▶ _Problem to solve_: Reproduce the records below word for word, from their first line through the line that contains "Action: (1536, 20)", inclusive.

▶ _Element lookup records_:

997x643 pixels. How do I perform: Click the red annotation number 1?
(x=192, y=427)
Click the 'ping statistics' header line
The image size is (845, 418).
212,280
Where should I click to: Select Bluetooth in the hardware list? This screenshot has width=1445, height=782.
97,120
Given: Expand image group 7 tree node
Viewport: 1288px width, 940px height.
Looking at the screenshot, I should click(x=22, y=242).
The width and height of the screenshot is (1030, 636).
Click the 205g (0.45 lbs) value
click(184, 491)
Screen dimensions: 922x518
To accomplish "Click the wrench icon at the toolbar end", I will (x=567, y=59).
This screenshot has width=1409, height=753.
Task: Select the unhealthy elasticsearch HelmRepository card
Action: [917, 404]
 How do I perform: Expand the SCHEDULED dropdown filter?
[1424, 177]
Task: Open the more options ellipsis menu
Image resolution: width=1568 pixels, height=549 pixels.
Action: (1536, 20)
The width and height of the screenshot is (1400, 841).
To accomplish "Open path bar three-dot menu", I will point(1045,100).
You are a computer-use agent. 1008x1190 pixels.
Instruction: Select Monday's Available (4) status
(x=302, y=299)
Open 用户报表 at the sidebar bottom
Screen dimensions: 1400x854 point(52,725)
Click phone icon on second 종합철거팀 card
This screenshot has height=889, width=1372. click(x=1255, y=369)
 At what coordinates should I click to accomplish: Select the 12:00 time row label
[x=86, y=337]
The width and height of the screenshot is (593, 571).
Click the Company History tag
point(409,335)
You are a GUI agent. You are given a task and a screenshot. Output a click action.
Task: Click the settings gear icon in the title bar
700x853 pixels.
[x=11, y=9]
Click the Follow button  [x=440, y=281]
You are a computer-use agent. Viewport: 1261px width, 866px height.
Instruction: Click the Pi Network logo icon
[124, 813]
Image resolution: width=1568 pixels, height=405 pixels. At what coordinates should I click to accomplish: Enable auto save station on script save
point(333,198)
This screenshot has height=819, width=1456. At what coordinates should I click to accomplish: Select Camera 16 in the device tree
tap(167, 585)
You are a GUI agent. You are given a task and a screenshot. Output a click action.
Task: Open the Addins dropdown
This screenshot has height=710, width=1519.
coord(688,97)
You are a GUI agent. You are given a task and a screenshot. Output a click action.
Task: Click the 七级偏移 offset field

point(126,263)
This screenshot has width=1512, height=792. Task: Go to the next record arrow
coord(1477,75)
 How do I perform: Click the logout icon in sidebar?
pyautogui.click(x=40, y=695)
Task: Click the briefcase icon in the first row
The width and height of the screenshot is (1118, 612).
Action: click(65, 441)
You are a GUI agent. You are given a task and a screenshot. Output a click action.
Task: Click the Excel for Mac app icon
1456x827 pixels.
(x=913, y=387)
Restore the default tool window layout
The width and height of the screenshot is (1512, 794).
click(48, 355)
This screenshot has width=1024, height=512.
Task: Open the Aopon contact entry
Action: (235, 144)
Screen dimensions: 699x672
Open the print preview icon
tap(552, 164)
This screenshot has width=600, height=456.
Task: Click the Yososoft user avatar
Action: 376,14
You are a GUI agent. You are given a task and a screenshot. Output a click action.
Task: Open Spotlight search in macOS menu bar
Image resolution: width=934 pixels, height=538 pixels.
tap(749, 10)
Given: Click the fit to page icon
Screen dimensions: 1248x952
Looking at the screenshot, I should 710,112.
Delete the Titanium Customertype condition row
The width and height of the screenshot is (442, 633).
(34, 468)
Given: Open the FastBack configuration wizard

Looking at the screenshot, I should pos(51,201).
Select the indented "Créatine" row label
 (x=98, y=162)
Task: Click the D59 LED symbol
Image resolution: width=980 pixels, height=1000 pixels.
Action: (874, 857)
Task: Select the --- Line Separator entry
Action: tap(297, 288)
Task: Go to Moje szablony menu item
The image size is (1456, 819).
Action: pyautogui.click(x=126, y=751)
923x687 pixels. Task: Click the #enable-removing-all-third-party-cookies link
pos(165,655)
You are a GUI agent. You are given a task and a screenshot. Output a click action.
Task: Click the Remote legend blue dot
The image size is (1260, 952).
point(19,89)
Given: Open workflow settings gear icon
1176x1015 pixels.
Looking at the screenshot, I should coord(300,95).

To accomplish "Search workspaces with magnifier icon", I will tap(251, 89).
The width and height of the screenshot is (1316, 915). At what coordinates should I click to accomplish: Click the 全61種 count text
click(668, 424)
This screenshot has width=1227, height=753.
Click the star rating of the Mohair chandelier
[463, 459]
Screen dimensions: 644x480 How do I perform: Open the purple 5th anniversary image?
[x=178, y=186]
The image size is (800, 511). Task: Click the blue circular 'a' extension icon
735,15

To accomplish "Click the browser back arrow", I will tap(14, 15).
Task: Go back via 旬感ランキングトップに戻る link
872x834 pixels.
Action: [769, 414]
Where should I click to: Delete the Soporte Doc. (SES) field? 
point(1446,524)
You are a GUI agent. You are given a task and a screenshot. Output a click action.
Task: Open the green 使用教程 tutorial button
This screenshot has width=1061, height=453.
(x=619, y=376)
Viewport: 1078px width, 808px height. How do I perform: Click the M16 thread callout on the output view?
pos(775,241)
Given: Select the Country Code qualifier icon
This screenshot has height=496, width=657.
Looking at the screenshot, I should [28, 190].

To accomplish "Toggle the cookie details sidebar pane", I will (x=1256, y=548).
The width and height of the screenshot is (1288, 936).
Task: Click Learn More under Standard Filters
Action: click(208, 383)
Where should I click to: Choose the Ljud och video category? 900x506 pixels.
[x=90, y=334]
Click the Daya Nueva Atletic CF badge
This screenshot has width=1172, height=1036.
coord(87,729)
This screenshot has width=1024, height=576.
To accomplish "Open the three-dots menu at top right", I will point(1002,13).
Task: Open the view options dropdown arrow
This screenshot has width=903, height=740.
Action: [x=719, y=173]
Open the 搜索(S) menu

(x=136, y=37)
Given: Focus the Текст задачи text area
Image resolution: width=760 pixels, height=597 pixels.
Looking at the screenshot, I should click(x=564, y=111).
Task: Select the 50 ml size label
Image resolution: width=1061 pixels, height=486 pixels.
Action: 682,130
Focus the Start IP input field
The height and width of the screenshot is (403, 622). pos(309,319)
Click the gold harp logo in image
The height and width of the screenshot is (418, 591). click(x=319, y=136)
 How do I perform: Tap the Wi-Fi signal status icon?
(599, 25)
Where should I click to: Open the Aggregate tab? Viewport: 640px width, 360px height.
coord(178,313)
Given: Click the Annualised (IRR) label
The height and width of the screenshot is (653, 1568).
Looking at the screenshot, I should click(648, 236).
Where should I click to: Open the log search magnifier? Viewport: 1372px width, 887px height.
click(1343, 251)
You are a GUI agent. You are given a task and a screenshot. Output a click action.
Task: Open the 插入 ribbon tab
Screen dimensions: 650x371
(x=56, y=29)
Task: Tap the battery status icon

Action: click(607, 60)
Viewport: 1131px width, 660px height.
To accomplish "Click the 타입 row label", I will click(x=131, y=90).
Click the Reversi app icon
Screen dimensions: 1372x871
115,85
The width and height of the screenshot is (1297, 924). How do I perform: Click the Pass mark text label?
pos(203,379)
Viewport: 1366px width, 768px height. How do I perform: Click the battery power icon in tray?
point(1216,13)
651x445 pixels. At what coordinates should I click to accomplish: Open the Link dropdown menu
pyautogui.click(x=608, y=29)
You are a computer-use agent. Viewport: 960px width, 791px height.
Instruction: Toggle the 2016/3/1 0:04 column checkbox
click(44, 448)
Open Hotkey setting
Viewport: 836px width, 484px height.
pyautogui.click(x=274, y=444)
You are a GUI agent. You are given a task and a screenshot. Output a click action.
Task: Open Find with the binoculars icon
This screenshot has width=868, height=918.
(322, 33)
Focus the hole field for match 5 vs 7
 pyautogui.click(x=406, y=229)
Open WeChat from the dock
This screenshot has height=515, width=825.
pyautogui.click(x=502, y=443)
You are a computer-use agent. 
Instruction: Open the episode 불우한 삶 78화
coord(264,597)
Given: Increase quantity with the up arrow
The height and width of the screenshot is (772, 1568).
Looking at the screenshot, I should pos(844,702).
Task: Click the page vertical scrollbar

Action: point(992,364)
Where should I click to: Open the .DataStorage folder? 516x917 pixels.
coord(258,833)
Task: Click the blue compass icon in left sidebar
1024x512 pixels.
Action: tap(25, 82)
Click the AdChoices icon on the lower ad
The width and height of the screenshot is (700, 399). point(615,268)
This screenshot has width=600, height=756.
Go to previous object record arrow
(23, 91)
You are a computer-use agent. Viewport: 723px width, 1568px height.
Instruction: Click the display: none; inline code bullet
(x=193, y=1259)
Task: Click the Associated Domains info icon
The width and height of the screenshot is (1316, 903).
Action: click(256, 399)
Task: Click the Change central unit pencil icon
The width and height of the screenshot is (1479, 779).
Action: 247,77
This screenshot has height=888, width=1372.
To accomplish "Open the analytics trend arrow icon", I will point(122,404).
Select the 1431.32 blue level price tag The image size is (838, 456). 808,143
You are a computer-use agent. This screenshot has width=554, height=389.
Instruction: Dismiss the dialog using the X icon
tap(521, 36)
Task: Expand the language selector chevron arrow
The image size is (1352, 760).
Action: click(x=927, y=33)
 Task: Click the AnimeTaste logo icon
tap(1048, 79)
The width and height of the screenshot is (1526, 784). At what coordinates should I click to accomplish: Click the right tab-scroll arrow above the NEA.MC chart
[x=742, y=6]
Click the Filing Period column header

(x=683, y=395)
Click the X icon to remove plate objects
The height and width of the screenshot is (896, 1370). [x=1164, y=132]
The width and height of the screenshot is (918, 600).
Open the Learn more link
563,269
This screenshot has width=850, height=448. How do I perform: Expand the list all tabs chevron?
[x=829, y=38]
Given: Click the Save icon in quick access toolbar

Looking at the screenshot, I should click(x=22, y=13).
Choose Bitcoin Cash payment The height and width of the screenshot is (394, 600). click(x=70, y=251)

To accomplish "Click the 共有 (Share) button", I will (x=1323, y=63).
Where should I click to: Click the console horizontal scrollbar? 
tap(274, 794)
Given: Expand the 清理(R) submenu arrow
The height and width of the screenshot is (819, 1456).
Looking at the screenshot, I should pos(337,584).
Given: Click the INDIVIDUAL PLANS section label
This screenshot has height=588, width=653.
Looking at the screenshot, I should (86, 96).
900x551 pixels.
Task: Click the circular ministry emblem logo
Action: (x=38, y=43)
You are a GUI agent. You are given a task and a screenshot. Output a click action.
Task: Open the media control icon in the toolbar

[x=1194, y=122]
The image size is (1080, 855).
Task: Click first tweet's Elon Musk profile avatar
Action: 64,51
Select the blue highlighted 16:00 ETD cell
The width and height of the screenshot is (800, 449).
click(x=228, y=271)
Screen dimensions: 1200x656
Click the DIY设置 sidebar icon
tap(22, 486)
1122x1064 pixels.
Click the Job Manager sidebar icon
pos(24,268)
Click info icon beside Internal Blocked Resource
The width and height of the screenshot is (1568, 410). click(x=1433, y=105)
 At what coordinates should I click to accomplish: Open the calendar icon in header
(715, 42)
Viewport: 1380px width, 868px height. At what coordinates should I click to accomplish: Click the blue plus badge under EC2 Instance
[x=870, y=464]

▶ _Worked solution_:
997x643 pixels. How do I perform: Click the red annotation number 1?
(x=192, y=427)
Click the 'ping statistics' header line
The image size is (845, 418).
212,280
Where should I click to: Select Bluetooth in the hardware list? This screenshot has width=1445, height=782.
97,120
Given: Expand image group 7 tree node
Viewport: 1288px width, 940px height.
Looking at the screenshot, I should click(x=22, y=242).
The width and height of the screenshot is (1030, 636).
Click the 205g (0.45 lbs) value
click(184, 491)
Screen dimensions: 922x518
To accomplish "Click the wrench icon at the toolbar end", I will (x=567, y=59).
This screenshot has width=1409, height=753.
Task: Select the unhealthy elasticsearch HelmRepository card
Action: [917, 404]
 How do I perform: Expand the SCHEDULED dropdown filter?
[1424, 177]
Task: Open the more options ellipsis menu
Image resolution: width=1568 pixels, height=549 pixels.
Action: (1536, 20)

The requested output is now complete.